Caetano Veloso tem uma linda canção chamada “O Ciúme”. Aparentemente, trata-se de um comentário musical escrito a partir de alguma experiência particular dele, ocorrida na fronteira entre a Bahia e Pernambuco, nas cidades de Juazeiro e Petrolina, às margens do “Velho Chico”, tudo isso citado na letra. Mas, principalmente, a canção conta a força do ciúme. Como ele se instala e se alastra quando lança “a sua flecha preta” e ela fere “justo na garganta”. Rapidamente, por tudo se espalha “a monstruosa sombra do ciúme”.
Talvez mais violenta e perigosa que a “sombra do ciúme” numa relação afetiva, é a “sombra do ciúme” numa relação de poder. Quando ela envolve os interesses de pessoas poderosas, de instituições, de estados, de municípios. Quando, além de poder, também envolve dinheiro.

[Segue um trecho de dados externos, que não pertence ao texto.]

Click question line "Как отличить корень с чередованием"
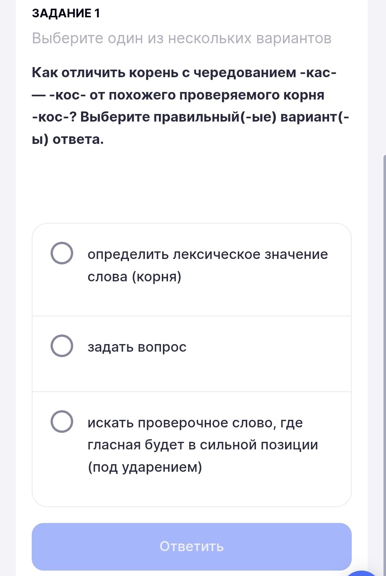Screen dimensions: 386x576 pos(184,72)
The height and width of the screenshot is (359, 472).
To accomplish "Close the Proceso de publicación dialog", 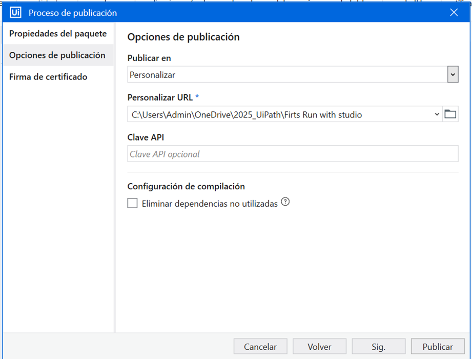I will coord(454,12).
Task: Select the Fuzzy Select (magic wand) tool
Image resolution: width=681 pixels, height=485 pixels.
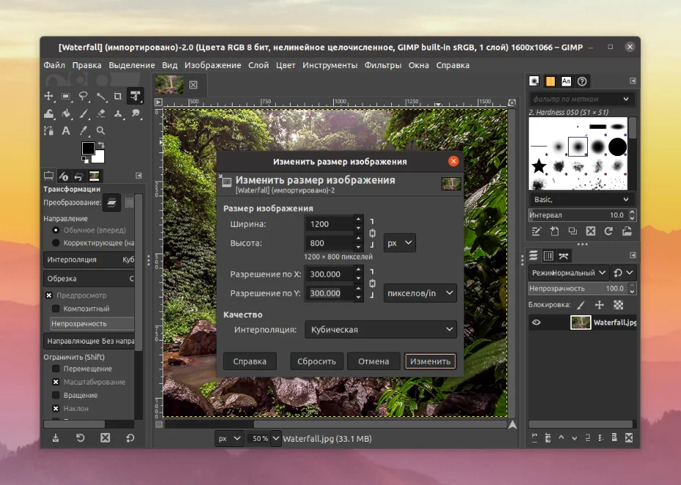Action: (103, 96)
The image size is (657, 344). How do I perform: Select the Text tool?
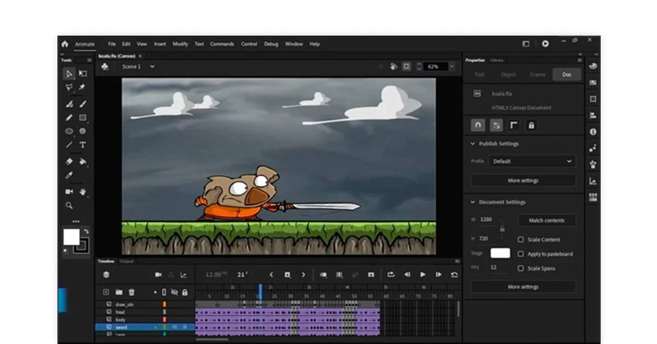pyautogui.click(x=83, y=145)
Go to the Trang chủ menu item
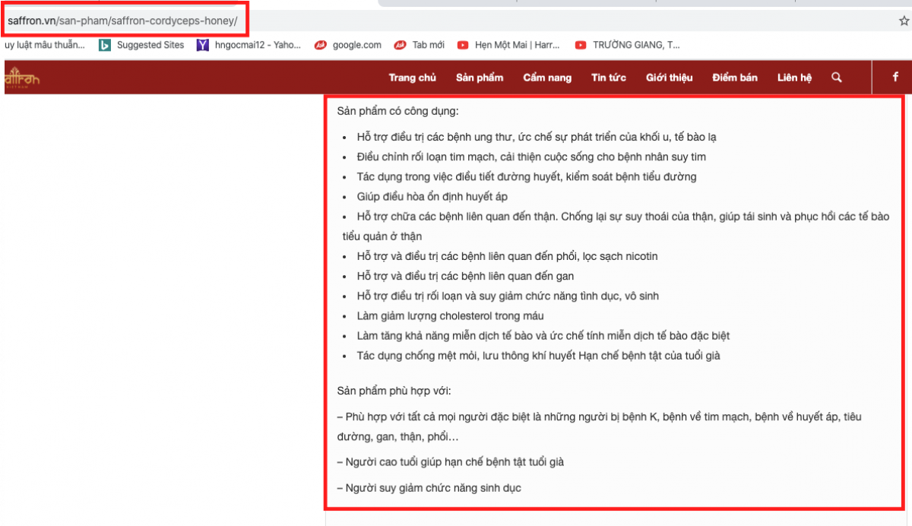Screen dimensions: 912x526 (x=412, y=78)
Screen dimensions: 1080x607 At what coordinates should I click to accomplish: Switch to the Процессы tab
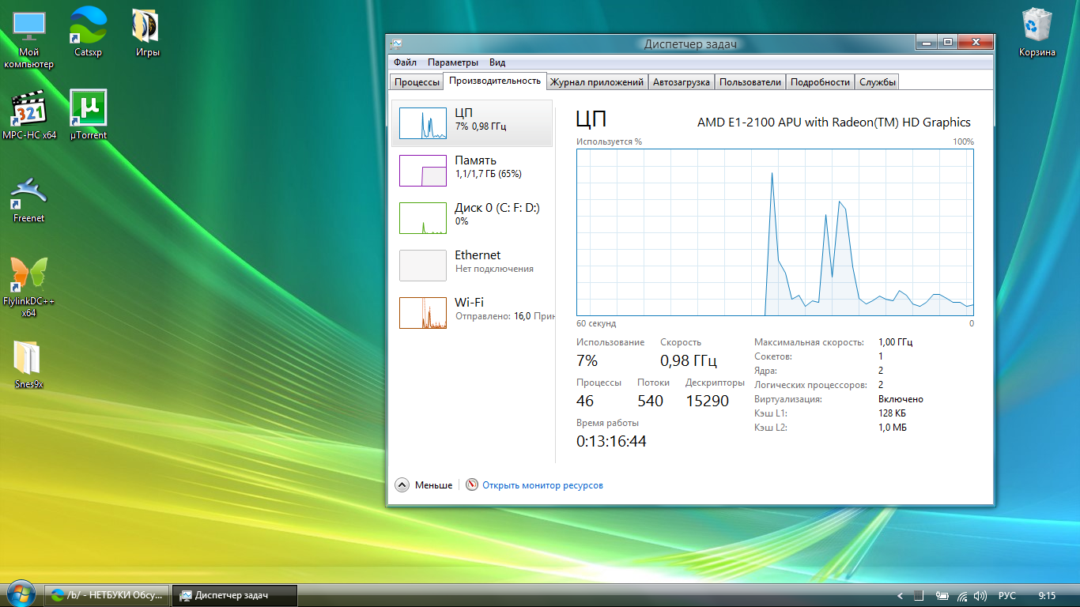[417, 82]
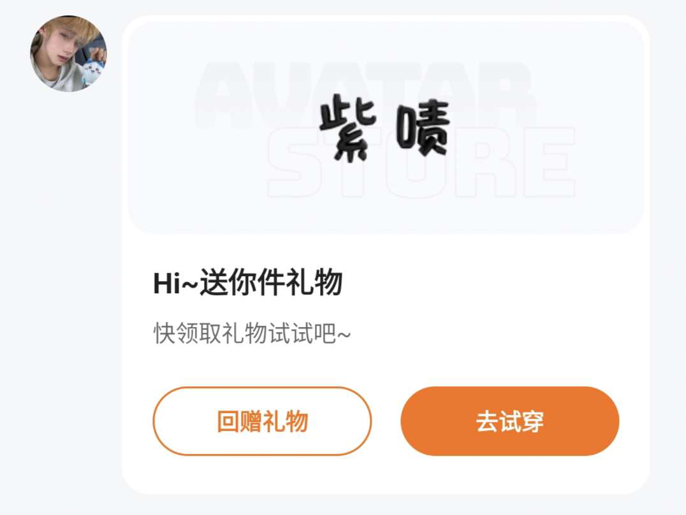
Task: Select the AVATAR watermark text
Action: click(x=365, y=96)
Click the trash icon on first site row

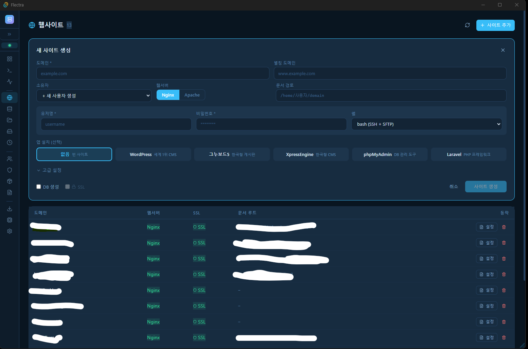click(x=504, y=227)
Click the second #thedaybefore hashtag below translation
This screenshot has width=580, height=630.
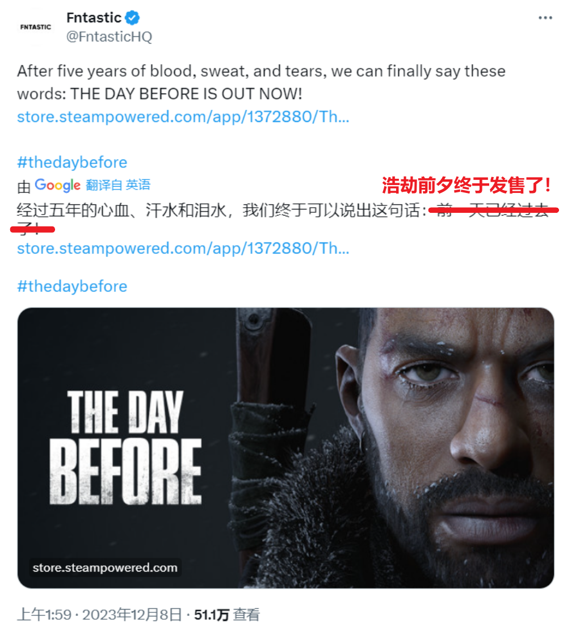tap(72, 287)
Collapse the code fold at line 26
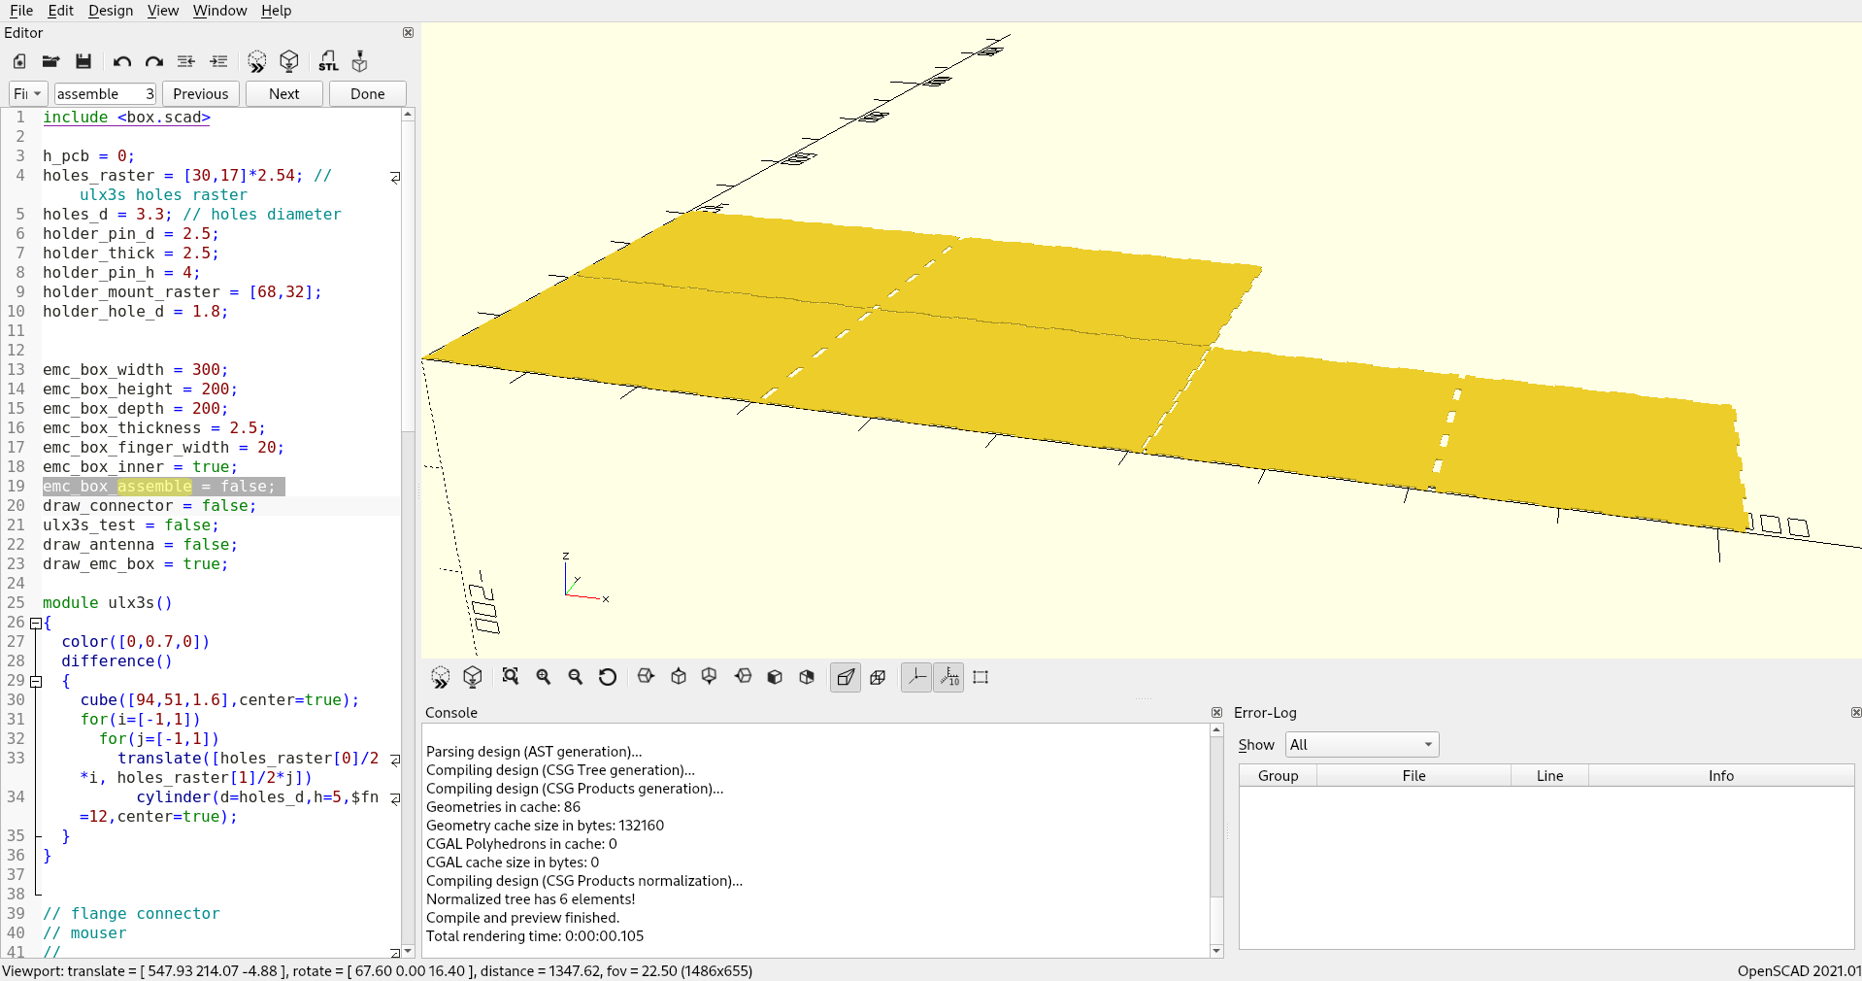This screenshot has height=981, width=1862. pyautogui.click(x=36, y=623)
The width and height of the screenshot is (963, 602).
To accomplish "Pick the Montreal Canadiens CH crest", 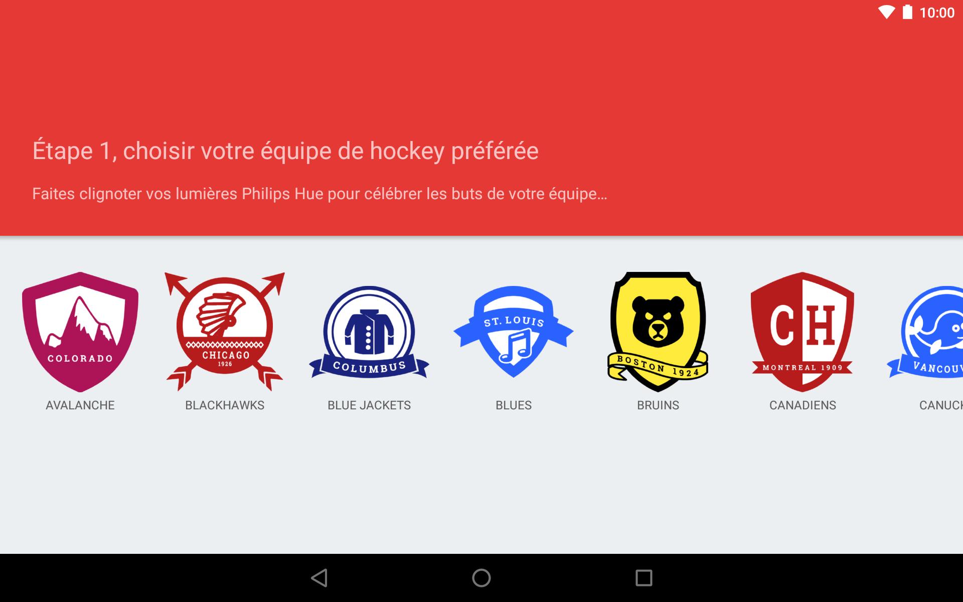I will [x=803, y=332].
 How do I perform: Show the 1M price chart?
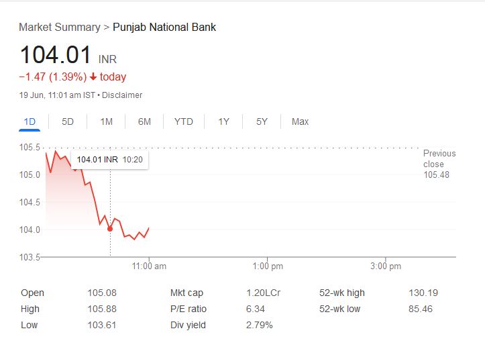pos(106,121)
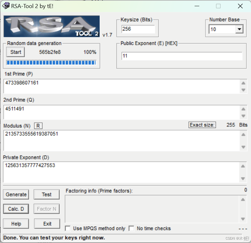Click the random data generation progress bar
Viewport: 251px width, 243px height.
pyautogui.click(x=51, y=63)
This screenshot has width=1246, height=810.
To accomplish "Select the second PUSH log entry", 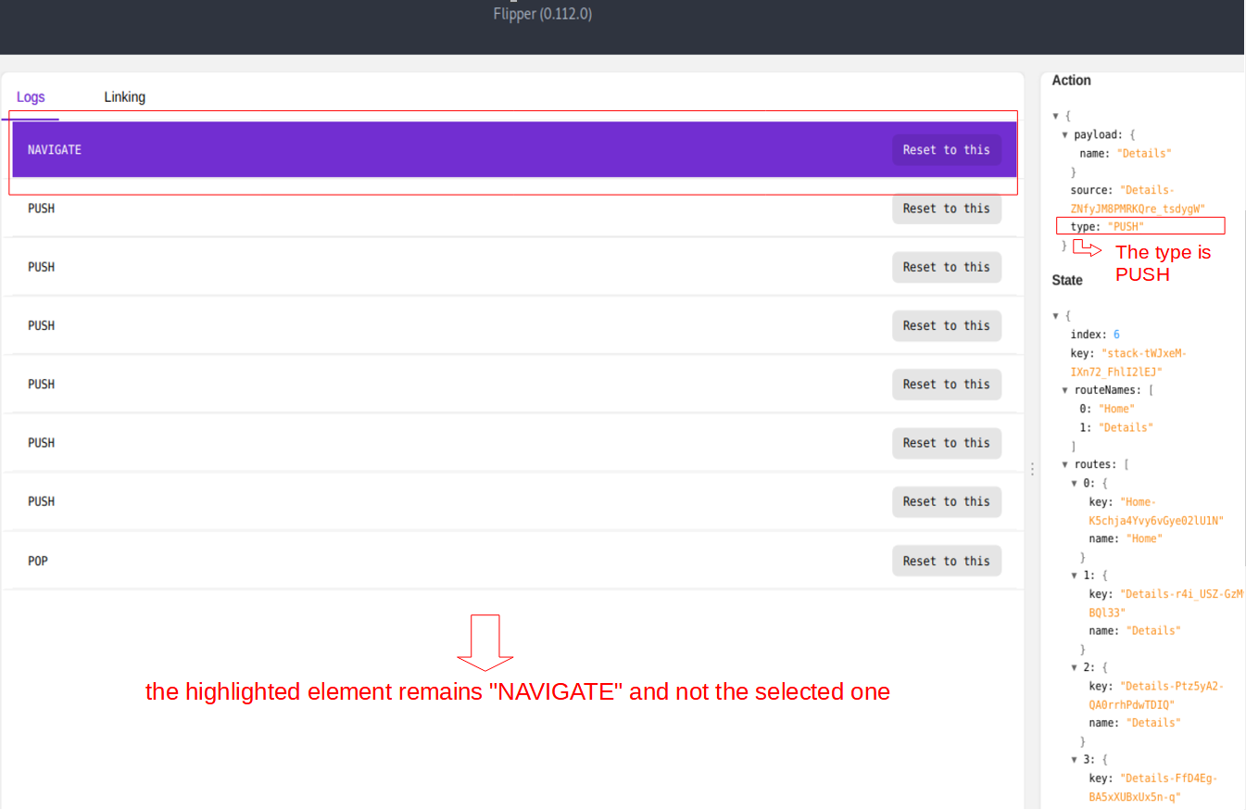I will (x=371, y=267).
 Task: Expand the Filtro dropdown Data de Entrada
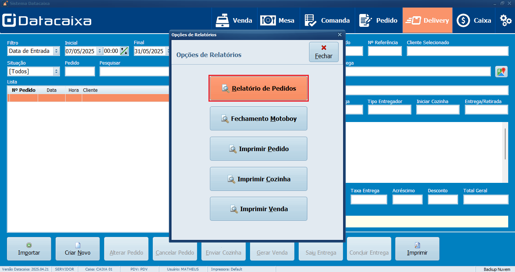point(57,51)
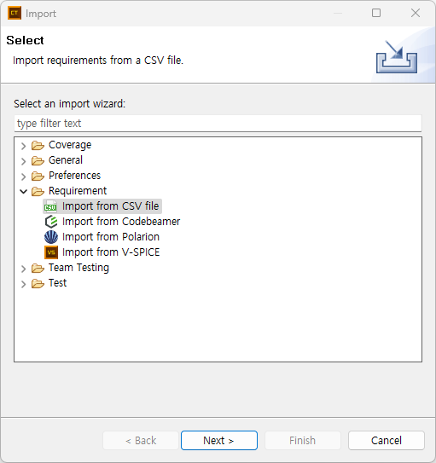Click the Codebeamer logo icon
This screenshot has width=436, height=463.
tap(51, 222)
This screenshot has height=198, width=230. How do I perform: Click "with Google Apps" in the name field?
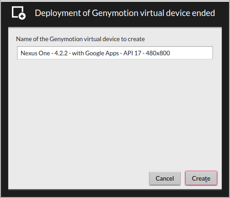[96, 54]
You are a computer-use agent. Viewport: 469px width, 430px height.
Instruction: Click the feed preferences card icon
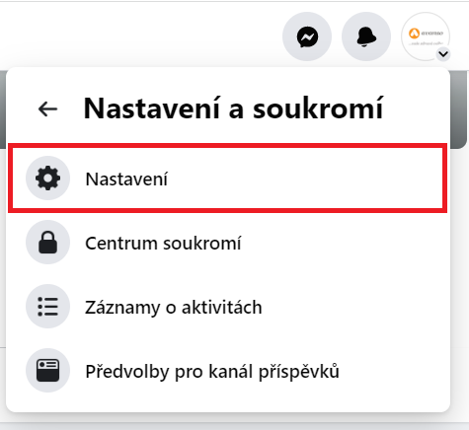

Desde o início da tramitação da reforma tributária, paira sobre o Congresso a “monstruosa sombra do ciúme”. Especialmente depois que, no final do primeiro semestre, o presidente da Câmara, Arthur Lira (PP-AL), entregou a reforma aprovada em dois turnos para o início da tramitação no Senado.
Arthur Lira entregou e logo em seguida apresentou a sua conta. A aprovação da reforma tributária e de outros itens de interesse da pauta econômica do governo lhe rendeu dois ministérios e a presidência da Caixa. No momento, ele ainda negocia as demais vice-presidências do banco.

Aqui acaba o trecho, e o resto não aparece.